Award Winners Press Conference - 65th Berlinale International Film Festival

Der goldene Bär ist der begehrteste. Er ging an Jafar Panahi und sein "Taxi".

(Foto: Getty Images)

Mit Rolf Eden Austern schlürfen - auch das ist Berlinale. Während des Filmfests zeigt sich die Hauptstadt von ihrer illustren Seite. Die Prominenten machen sich hier definitiv lockerer als anderswo. Und am Ende gewinnt ein Taxifahrer.

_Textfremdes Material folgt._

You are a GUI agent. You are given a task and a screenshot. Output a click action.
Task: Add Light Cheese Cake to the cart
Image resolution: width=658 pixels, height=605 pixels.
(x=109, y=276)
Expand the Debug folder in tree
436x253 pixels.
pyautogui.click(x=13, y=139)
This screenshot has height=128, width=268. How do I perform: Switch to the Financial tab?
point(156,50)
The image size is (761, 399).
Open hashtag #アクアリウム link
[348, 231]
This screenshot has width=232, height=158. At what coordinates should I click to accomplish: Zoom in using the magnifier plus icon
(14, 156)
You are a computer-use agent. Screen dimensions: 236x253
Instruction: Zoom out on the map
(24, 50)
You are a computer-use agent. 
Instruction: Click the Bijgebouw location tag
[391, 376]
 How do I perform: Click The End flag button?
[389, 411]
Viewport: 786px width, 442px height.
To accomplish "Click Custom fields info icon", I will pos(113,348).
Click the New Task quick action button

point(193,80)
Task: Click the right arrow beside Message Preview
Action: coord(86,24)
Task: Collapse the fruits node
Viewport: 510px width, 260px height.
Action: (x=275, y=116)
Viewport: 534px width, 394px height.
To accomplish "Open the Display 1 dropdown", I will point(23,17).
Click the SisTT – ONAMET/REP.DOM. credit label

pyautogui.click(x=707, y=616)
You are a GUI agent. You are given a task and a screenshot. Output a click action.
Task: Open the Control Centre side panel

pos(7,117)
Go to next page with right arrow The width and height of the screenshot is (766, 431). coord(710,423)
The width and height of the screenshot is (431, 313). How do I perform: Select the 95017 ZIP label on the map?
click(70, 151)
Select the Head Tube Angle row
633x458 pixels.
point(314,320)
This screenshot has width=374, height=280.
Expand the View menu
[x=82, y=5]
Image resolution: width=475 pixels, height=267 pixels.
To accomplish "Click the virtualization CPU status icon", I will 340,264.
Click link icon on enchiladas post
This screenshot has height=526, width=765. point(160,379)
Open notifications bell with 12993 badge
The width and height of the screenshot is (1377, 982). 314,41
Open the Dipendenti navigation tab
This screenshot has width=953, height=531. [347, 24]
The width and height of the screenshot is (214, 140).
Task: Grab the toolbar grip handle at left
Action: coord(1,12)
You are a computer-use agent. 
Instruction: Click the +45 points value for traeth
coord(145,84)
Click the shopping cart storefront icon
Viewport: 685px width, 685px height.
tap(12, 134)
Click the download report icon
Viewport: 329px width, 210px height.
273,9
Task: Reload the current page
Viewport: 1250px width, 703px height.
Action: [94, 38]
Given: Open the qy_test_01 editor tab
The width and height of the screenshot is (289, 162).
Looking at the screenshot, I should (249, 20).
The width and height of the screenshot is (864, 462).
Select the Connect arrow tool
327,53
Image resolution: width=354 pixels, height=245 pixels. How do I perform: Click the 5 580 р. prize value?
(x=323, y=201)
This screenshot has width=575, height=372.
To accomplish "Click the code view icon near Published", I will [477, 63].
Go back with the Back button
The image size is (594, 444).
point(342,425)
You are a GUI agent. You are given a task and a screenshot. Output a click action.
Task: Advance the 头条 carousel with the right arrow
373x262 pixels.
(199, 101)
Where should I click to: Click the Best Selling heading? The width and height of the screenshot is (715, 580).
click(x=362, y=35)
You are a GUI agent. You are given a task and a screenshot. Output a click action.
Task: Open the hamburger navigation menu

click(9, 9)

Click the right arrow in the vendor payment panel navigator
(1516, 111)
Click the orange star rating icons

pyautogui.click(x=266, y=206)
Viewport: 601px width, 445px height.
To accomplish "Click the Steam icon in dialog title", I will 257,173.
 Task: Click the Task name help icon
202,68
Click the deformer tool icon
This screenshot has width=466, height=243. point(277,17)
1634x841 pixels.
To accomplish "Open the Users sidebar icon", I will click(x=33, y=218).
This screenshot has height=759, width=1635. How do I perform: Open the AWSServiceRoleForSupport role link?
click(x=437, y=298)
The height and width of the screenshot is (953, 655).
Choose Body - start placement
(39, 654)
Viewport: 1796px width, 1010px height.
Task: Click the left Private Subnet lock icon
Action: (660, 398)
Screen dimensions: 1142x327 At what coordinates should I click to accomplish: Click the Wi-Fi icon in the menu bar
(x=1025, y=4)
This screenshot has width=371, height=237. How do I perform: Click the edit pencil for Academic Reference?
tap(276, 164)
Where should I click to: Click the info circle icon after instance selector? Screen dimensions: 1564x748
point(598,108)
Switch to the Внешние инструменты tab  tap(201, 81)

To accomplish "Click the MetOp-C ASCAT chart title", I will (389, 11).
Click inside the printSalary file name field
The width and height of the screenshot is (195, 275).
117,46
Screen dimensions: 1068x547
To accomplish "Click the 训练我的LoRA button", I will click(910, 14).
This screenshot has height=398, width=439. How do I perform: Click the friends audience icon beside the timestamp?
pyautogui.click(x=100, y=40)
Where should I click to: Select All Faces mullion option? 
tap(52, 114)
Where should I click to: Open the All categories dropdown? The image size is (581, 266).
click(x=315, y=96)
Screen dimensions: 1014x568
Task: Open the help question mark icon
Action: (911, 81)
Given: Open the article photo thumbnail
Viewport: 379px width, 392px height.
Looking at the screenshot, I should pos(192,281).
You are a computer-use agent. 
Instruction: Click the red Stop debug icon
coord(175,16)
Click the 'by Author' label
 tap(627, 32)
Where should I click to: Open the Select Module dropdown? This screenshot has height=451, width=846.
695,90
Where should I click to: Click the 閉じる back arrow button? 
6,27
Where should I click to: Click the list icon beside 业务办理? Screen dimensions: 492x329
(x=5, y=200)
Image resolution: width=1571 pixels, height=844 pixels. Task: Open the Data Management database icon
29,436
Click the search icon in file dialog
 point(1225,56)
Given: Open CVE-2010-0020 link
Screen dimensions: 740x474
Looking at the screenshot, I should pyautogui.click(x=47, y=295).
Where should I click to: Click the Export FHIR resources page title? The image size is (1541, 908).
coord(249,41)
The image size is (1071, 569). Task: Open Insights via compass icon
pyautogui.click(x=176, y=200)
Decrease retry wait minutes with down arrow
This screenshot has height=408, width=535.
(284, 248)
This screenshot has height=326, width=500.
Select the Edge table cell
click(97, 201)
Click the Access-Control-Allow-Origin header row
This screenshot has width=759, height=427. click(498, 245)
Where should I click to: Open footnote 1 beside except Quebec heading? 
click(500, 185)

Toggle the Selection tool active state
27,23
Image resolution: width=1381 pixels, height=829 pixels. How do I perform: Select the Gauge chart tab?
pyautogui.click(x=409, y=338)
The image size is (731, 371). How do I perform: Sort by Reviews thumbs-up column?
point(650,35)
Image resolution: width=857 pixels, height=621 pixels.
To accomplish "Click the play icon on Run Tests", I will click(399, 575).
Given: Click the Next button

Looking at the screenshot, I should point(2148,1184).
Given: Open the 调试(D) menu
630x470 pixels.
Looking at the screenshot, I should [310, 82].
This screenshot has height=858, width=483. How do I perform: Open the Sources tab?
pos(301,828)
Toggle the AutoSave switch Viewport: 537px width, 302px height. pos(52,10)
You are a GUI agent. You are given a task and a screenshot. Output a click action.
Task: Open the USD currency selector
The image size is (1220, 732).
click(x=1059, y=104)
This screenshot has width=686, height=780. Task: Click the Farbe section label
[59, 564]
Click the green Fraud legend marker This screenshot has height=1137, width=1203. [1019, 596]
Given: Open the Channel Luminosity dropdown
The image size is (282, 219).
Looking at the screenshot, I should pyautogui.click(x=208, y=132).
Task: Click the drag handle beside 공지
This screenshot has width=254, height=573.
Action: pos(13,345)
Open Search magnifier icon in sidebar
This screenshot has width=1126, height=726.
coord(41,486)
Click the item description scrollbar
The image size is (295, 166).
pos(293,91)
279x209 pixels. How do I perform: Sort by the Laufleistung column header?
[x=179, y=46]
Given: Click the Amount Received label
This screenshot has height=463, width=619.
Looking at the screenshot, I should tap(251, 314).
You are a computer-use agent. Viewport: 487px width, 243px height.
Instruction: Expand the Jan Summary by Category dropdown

Von Ruth Schneeberger, Berlin

Politisch oder nicht politisch, künstlerisch wertvoll oder eher ein inhaltliches Statement - wie darf er denn sein, der Gewinner des Goldenen Bären? Der Job von Berlinale-Chef und -Jury ist durchaus undankbar. "Man kann froh sein, nicht Dieter Kosslick zu sein", hieß es bei der Abschlussgala am Samstagabend. Gemeint war: Es allen recht machen zu müssen, ist schwer.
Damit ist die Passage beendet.